Dulness, in other words, would prefer that we concentrate on Euclid rather than consider “things of importance” or cultivate “troublesome” ideas. If those who rule us are themselves pedants, the game is up. Dulness has fond memories of the reign of James I, known more for his scholarship than for his kingship:
Oh (cry’d the Goddess) for some pedant Reign!
Some gentle James, to bless the land again;
To stick the Doctor’s Chair into the Throne,
Give law to Words, or war with Words alone.
Learning, Pope argues, is not wisdom. “There is a knowledge which is concerned in the gaining ideas of things, and investigating their utility,” explained the writers Sarah Fielding and Jane Collier in 1754.2 “What we generally call learning, is concerned only in gaining the various names for those things.” Early modern critics warned that burying oneself in books meant letting the capacity for moral and political judgment wither, like an atrophying limb. “We know how to say, ‘This is what Cicero said’; ‘This is morality for Plato,’” Montaigne observed. “But what have we got to say? What judgements do we make?” Take the typical humanist pupil, with fifteen years of learning Latin and Greek under his belt: “He ought to have brought back a fuller soul: he brings back a swollen one.”
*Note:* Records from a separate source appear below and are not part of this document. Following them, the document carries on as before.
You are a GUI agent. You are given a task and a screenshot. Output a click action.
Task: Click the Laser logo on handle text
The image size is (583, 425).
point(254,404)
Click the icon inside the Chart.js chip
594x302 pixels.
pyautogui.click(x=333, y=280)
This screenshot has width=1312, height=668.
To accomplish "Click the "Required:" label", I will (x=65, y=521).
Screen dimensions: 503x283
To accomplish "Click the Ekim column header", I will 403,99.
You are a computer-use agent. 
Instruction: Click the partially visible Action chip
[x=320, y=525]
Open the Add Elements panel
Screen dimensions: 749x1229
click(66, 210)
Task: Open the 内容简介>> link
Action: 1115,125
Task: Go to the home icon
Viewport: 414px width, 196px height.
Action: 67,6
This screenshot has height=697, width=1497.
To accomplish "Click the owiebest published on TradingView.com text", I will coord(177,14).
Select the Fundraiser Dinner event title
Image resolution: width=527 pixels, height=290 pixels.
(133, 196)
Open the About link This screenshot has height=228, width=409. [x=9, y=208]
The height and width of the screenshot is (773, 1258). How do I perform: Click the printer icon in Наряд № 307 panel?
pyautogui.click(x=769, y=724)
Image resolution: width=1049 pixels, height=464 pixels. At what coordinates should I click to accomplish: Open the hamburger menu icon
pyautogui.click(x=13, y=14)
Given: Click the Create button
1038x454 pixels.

Was it necessarily a problem if learned people weren’t politically engaged or hid away from the world? The Sophists were resented for their sheer worldliness—their influence over their pupils, the dangerous amorality of their oratorical training. Intellectuals have been mocked for not knowing what a pair of shoes costs or how to behave at parties, but also for sticking their noses into public questions they aren’t supposed to understand. Around the turn of the nineteenth century, Visser shows, partisan attacks on Thomas Jefferson and John Quincy Adams drew on the popular view of the learned as elitist, out of touch, unsuited to government. “A philosopher makes the worst politician,” one pamphleteer wrote during Jefferson’s 1796 campaign. Such men relied on “visionary, wild and speculative systems” rather than facts; they were marked by “timidity, whimsicalness, a disposition to reason from certain principles, and not from the true nature of man.”
Those on the side of philosophy might have pointed out that whimsy and speculation, too, needed protecting, as belonging to a realm of “pure” thought that ought to be insulated from worldly interests. But there is no abstracting oneself wholly. Even the most quixotic of thinkers, as Stefan Collini observes, can be “no more entirely ‘removed’ from the world than that world is entirely devoid of ‘ideas.’” The finest novel of and about pedantry, Laurence Sterne’s Tristram Shandy (1759–1767), explores the subject as a phenomenon in the world, not out of it. The spectacularly pedantic Walter Shandy’s learned theories—on everything from noses to cursing, door hinges to eternity—spark into life when they come up against human nature. Nothing, Tristram remarks, is so calculated to provoke his father, “make his passions go off like gun-powder,” as an innocent clarifying question during one of his famous disquisitions. “Can noses be dissolved?”